Giunto alla sua XVII edizione, il Premio permette a un artista di realizzare un’opera d’arte destinata a un’azienda, con la partecipazione attiva delle persone che vi lavorano. E ciò è avvenuto in Elica

Un momento del lavoro realizzato in Elica da Elena Mazzi
Un momento del lavoro realizzato in Elica da Elena Mazzi

FABRIANO – Il Premio Ermanno Casoli, promosso dall’omonima Fondazione di Fabriano, uno dei più importanti riconoscimenti nel campo dell’arte contemporanea in Italia, è stato assegnato all’artista Elena Mazzi che ha realizzato il progetto Mass age, message, mess age, parte di un work in progress, iniziato dall’artista nel 2015, per mettere in luce le dinamiche sottese alle strategie di comunicazione. Giunto alla sua XVII edizione, il Premio permette a un artista di realizzare un’opera d’arte destinata a un’azienda, con la partecipazione attiva delle persone che vi lavorano. E ciò è avvenuto in Elica.

Elena Mazzi, un riconoscimento importante. Cosa significa per lei aver vinto questo premio?
«La possibilità di lavorare a contatto con un ambiente nuovo e stimolante, continuando una ricerca iniziata anni fa, applicandola in un contesto totalmente differente. Sono anche emozionata all’idea di realizzare la mia prima fusione per l’opera finale, ed ho amato rovistare tra i diversi materiali e luoghi di produzione dell’azienda Elica».

Ci parli della sua opera e cosa ha significato realizzarla all’interno di un’azienda?
«Mass age, message, mess age è un progetto che abbraccia tematiche complesse – la comunicazione in tempo di rivoluzione, le sue tecniche e strategie e in particolare la possibilità di errore durante la trasmissione di un messaggio -, ma che rispondono all’esigenza di individuare le dinamiche e, facendo un passo indietro, le linee guida che sottendono al fare rivoluzione (qui inteso nell’accezione più scientifica del termine, ossia di movimento, rotazione, cambiamento) per comprenderne gli elementi fondamentali da applicare a tutti gli ambiti della vita. Ho pensato al lavoro come ad un laboratorio aperto, dove insieme al gruppo di lavoro si definisce un ‘vocabolario della rivoluzione’, da utilizzare poi in un secondo momento all’interno di una performance ispirata al gioco del telefono senza fili. Nel caso specifico di Elica, a seguito della parte di dibattito sulle parole da tenere in considerazione, ogni partecipante è stato invitato a costruire uno strumento di comunicazione a partire da scarti dell’azienda. Gli strumenti sono poi stati utilizzati per passarsi le parole durante il gioco del telefono senza fili. In un secondo momento, realizzerò un’unica installazione in alluminio che sarà la sintesi di queste auto-costruzioni, mentre le tracce del nuovo vocabolario realizzato insieme rimarranno, impresse con degli stencil colorati, sulla grande parete della Piazzetta interna di Elica, dove il workshop ha avuto luogo».
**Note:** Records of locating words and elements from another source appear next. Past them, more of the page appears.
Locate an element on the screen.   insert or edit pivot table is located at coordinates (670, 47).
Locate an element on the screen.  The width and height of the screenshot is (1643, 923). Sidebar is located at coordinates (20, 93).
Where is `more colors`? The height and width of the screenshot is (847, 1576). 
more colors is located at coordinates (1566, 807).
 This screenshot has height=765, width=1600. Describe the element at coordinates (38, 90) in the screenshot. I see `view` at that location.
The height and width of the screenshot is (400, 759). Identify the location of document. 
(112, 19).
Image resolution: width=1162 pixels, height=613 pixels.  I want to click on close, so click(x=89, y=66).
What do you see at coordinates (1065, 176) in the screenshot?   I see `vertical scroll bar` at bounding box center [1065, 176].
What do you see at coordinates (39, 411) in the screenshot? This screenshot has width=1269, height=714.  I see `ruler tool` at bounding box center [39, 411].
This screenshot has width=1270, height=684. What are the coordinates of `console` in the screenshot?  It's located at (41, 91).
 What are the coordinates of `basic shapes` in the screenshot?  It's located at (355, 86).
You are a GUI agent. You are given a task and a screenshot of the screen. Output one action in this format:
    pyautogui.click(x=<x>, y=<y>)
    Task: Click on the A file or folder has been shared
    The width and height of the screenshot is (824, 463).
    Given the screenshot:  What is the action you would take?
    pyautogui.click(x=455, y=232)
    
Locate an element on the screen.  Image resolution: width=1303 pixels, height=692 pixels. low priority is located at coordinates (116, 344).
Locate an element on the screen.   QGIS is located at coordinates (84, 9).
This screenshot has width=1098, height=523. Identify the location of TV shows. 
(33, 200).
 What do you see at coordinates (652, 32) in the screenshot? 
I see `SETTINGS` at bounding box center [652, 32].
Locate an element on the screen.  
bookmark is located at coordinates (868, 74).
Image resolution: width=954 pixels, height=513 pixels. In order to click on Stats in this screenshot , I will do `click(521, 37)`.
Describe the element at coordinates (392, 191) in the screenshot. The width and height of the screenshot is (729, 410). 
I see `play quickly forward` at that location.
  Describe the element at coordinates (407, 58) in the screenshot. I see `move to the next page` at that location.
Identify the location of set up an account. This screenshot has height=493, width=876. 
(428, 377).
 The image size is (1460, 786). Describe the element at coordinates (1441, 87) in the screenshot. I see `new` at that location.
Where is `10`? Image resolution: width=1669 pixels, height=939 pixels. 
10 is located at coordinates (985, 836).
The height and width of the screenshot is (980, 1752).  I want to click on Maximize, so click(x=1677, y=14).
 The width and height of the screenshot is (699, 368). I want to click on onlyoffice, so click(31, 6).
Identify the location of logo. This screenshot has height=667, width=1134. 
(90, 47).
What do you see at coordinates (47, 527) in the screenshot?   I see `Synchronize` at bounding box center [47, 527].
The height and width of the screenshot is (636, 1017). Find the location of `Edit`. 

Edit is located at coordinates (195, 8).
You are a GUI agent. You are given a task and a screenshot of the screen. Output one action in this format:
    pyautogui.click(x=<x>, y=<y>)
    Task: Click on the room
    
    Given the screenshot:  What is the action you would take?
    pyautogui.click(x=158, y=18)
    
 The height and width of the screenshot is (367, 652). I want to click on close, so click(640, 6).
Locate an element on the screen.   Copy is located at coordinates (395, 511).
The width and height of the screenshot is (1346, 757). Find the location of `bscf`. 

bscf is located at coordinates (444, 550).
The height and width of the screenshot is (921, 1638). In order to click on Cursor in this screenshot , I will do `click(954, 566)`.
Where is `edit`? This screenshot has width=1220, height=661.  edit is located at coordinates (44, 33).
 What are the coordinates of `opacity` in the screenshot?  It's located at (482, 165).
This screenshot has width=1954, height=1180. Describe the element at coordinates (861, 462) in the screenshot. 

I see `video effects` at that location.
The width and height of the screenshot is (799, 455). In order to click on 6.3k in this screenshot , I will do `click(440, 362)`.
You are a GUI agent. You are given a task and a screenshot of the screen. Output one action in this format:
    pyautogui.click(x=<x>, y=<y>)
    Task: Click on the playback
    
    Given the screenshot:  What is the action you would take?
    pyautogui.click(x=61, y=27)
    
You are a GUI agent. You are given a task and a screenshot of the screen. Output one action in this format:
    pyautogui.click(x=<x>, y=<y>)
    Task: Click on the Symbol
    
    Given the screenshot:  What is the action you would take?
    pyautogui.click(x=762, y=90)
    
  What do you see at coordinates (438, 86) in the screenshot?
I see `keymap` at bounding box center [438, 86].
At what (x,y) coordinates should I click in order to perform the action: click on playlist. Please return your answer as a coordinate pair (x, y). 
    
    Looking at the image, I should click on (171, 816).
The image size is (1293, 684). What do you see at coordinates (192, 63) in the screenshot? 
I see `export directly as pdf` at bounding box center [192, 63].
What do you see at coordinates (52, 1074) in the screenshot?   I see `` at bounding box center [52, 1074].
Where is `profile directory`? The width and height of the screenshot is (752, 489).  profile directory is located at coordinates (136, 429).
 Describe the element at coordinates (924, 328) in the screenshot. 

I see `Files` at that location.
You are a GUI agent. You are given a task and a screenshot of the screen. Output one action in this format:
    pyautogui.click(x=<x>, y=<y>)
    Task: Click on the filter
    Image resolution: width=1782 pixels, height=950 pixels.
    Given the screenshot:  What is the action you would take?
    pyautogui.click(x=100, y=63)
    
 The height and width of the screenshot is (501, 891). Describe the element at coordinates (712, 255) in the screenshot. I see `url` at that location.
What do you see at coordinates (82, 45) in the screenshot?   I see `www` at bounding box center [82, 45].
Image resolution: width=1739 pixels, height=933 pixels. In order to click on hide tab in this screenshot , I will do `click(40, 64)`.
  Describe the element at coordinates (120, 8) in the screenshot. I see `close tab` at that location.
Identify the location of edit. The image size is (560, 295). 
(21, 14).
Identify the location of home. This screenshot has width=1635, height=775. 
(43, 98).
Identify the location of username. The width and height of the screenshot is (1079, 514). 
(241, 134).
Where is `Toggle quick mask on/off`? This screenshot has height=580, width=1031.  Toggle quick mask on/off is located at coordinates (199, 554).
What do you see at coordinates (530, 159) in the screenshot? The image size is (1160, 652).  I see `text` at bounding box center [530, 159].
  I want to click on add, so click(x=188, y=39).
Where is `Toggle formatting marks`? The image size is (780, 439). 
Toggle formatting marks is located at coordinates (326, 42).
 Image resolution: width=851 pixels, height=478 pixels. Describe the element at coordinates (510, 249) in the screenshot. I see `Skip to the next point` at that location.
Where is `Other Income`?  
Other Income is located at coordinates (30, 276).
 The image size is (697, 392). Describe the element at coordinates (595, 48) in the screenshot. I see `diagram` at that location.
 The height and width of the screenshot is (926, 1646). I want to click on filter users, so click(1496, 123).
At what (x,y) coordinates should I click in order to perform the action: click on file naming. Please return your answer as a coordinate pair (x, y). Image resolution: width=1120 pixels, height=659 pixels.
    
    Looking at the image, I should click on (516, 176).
Cosa può dare l’arte all’economia e viceversa?
«L’interazione tra ambiti diversi è a mio avviso importante e necessaria. Migliora il dialogo tra individui, crea coesione sociale, pone nuovi quesiti, apre nuovi dibattiti, allarga gli orizzonti, e questo non solo tra arte ed economia, ma in tutti gli ambiti disciplinari».